People with disabilities are emerging leaders in public policy. As society’s laws, policies and rules change, Disability Rights Washington (DRW) works so people with disabilities are involved, heard, and have rights upheld in the process.
This is DRW’s role in public policy.
Law-making (legislation) and rule-making (regulations) are the primary means to advance rights and interests of people with disabilities through public policy.
DRW is a resource to people with disabilities, the broader disability community, legislature, governor, state agencies, and the public in efforts to craft public policy that addresses the needs of people with disabilities and makes sense for our times.
The way DRW fulfills this public policy resource role is to:
- Support involvement of people with disabilities
- Provide legal analysis of legislative policy and budget initiatives
- Monitor bills during the legislative session
- Identify and report systemic problems
- Serve on legislative and departmental task forces
- Comment on proposed rules and regulations
- Educate lawmakers
DRW’s most important role is to remove barriers faced by people with disabilities in the public policy process. People with disabilities must receive the access, accommodation, and technical assistance necessary for full participation, with the same opportunities as the general public, to share experiences and insights with lawmakers and other decision makers.
DRW’s unique public policy role stems from experience and training in disability and the law. The disability community relies on DRW’s years of disability-related legal experience to interpret potential effects of any given bill. To understand a bill, one must have an accurate analysis of what it would do. DRW is pleased to serve as a resource to the disability community and lawmakers in this regard.
People with disabilities and the disability community want information on the array of disability-related bills considered each legislative session -- not just the ones DRW deems important -- so they can determine for themselves what is critical to their lives. As a service to them, DRW tracks disability-related bills as they move through the process.
DRW provides summary information on a number of disability-related bills and links to where more information is available. Because thousands of new bills may be introduced each year, DRW pays closer attention to bills related to our priorities and disability-related bills advancing to become law.
DRW may or may not favor a specific bill; but it is not our intent that anyone act on our analysis alone. Those who want to be active in the legislative process should weigh all proposals competing for lawmaker attention and use of limited public resources. Whether people are new to the policy process or experts, they should consider input from a variety of sources -- not just DRW – to make informed decisions about what to support.

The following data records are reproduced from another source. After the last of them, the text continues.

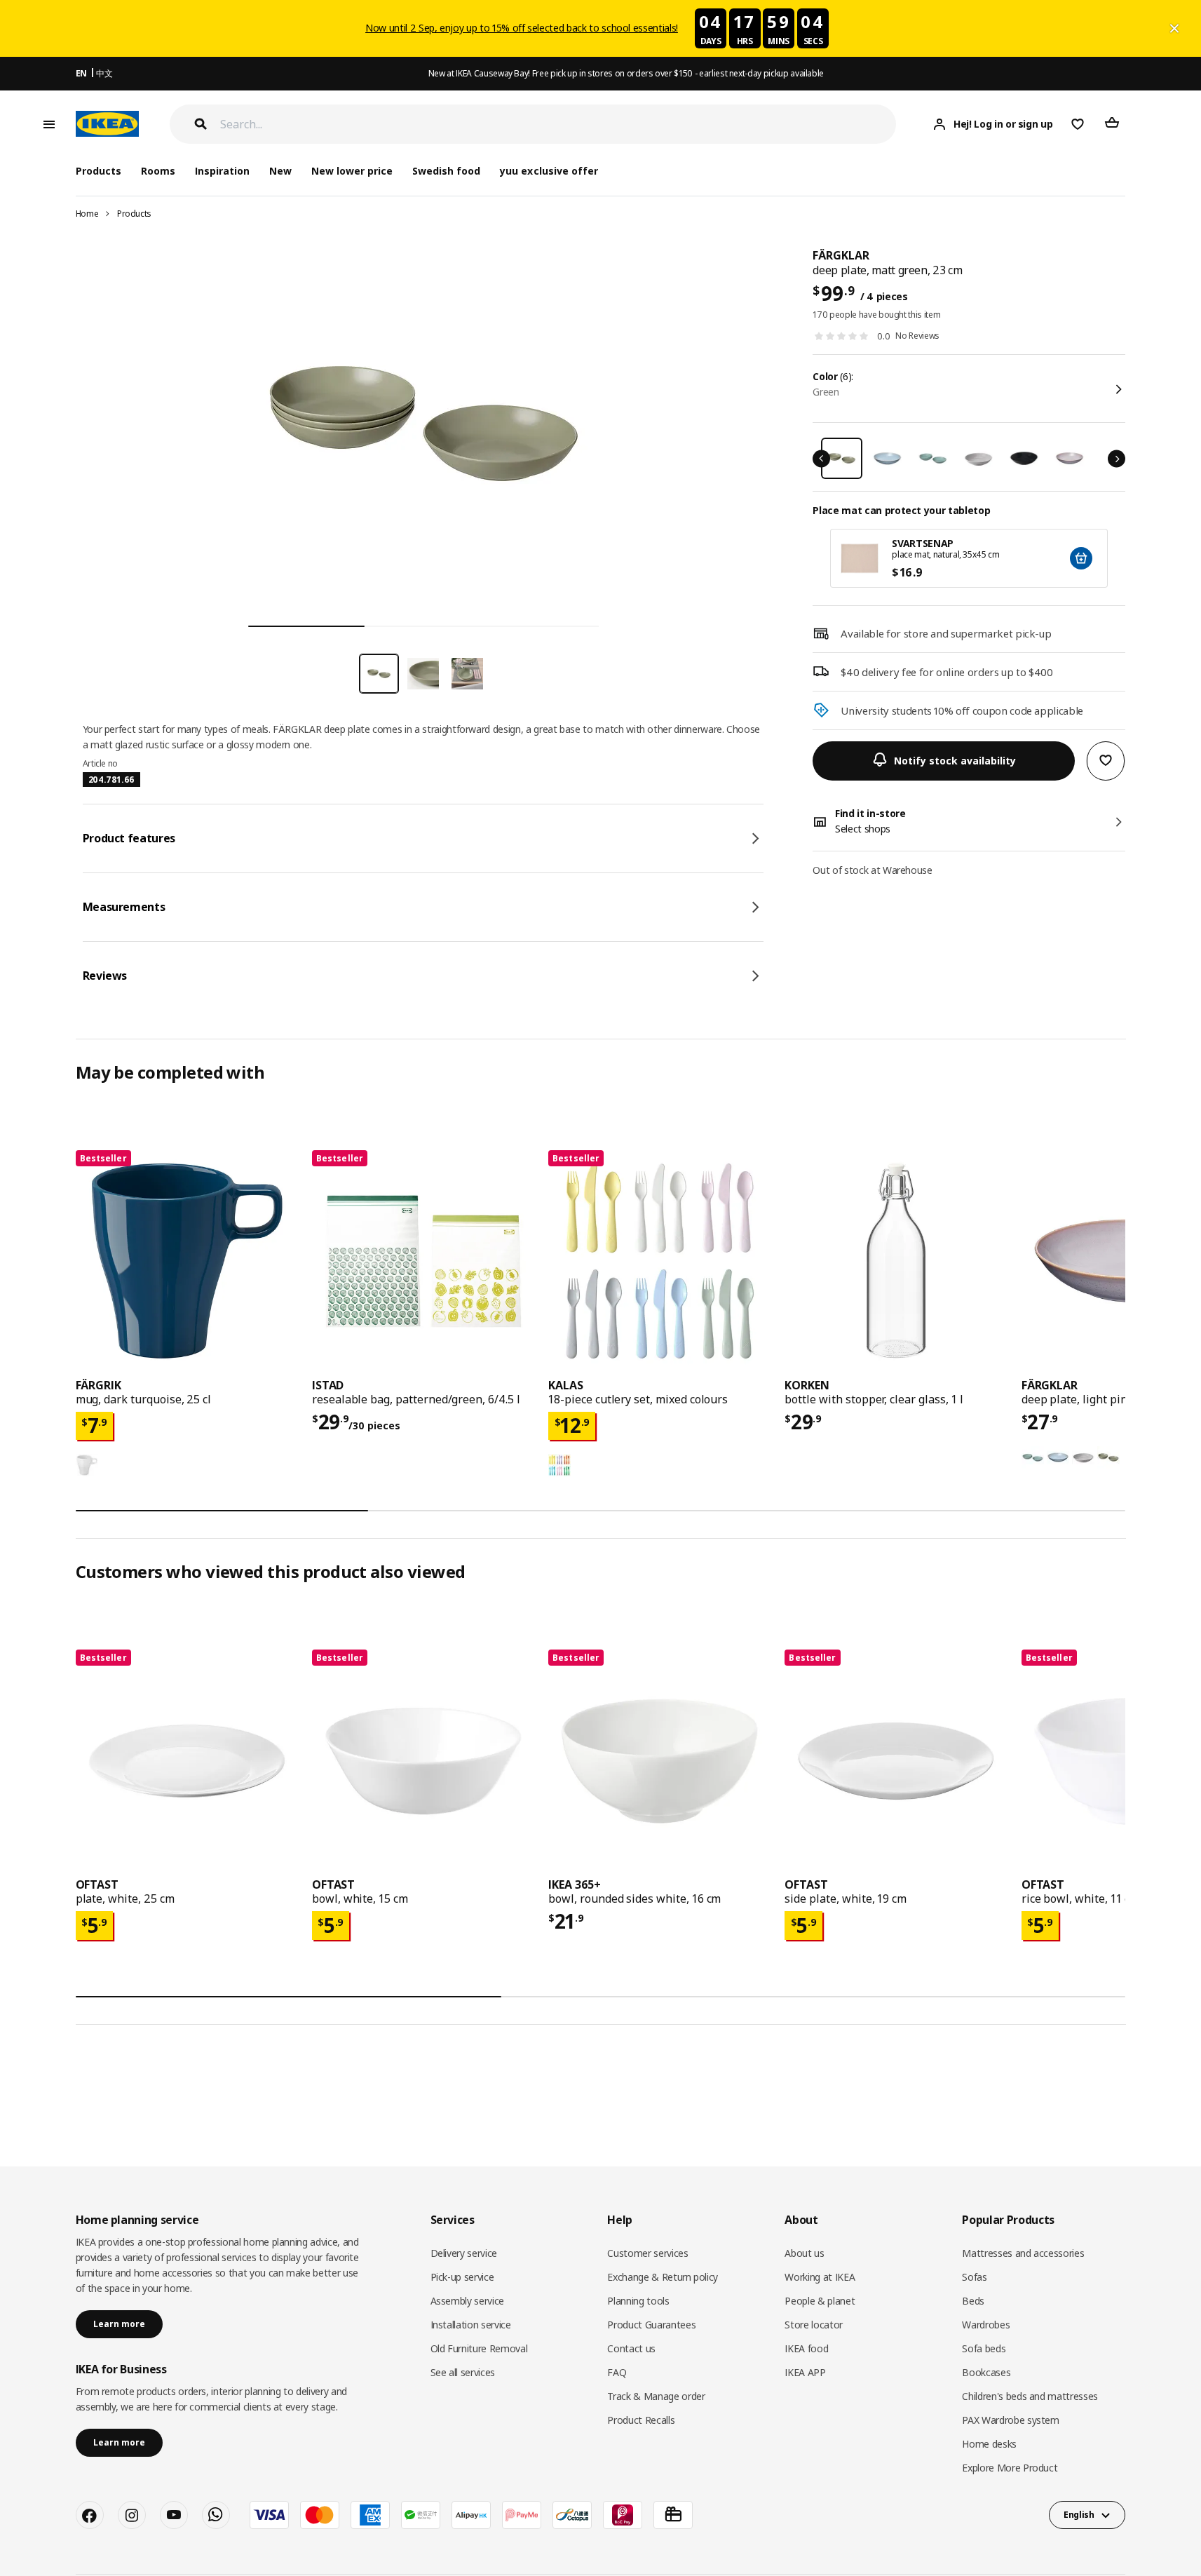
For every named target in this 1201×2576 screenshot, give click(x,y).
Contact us (631, 2348)
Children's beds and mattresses (1030, 2396)
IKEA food (806, 2348)
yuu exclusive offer (548, 170)
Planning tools (638, 2300)
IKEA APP (805, 2372)
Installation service (470, 2324)
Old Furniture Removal (479, 2348)
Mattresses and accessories (1023, 2253)
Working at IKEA (820, 2277)
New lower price (352, 170)
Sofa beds (983, 2348)
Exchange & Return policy (662, 2277)
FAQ (616, 2372)
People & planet (820, 2300)
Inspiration (222, 170)
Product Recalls (640, 2420)
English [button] (1079, 2515)
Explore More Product (1009, 2467)
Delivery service (463, 2253)
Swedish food (446, 170)
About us (804, 2253)
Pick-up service (462, 2277)
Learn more (119, 2324)
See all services (462, 2372)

People interested in different perspectives on state legislation can visit the Washington State Legislature website, and read bill reports, find out who supports or opposes a bill, and contact legislators for more information. Disability-related coalitions as well as political organizations are also sources for information.
DRW learns how systems funded to serve and protect the rights of people with disabilities do or don’t work.
Often we capture that knowledge by writing reports that identify and define systemic problems as well as propose solutions. These reports are made available to decision makers, such as lawmakers and state agencies, who have responsibility to address identified problems.
DRW is, at times, named in legislation or asked by a state agency to participate in a task force, sit on a council or participate in a study to lend expertise or find a solution to a particular systemic problem. We accept these invitations when it involves an issue important to people with disabilities and we have the resources.
DRW, along with other stakeholders, is often asked by government entities to comment on either proposed rules, or the repeal or revision of existing rules. Again, we pursue these opportunities when it is clearly an important issue to people with disabilities and we have the resources.
Working in collaboration with our partners, DRW educates lawmakers on systemic reform initiatives suited to our particular set of skills and legal focus.
Additionally, on occasions when there is common ground between a problem on which lawmakers are working and a problem identified in our priorities as important those we serve, DRW works so legislators understand how particular problems affect the lives of people with disabilities. We provide, when asked, technical assistance on matters related to our mission and priorities.